Die Nachbesetzung des Postens von Verena Remler im Sozialsprengel Lienz lässt die Wogen hochgehen. Wie berichtet, übernimmt Elisabeth Kuenz Remlers Agenden. Elisabeth Blanik (SPÖ) ist empört. Ohne Ausschreibung werde der Job an die Tochter eines ehemaligen ÖVP-Landtagsabgeordneten vergeben. "Kein einziger Sozialsprengel in Tirol nimmt Nachbesetzungen ohne öffentliche Ausschreibung vor. Nur in Lienz ist das so", sagt Blanik, für die es sich hier rein um einen Versorgungsposten handelt, der öffentlich finanziert wird. Die ÖVP urteile nicht nach Kompetenz, sondern nach Bundzugehörigkeit oder Familienabstammung.
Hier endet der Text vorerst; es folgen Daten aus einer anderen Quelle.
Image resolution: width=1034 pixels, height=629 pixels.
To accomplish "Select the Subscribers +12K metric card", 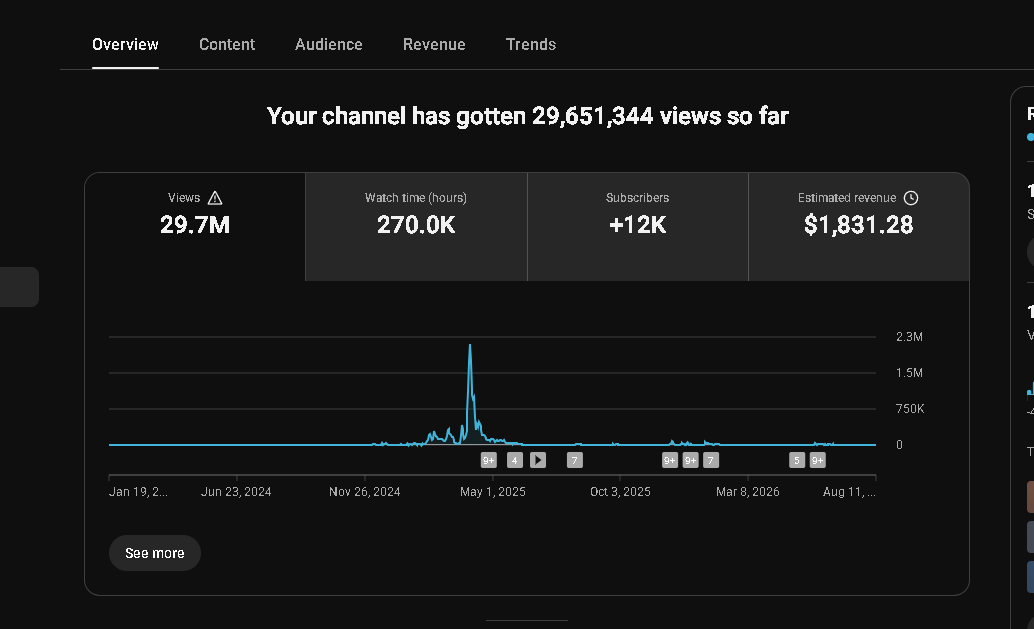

Gerald Hauser (FPÖ) spricht von einem "ÖVP-Familienprogramm" und fordert: "Postenschacher dieser Art darf es nie mehr geben." Sprengelobfrau Helga Machne betont, der Sprengel sei zur Ausschreibung nicht verpflichtet. "Der Personalausschuss der Stadt hat sogar mit der Stimme des SPÖ-Vertreters für Kuenz gestimmt", so Machne.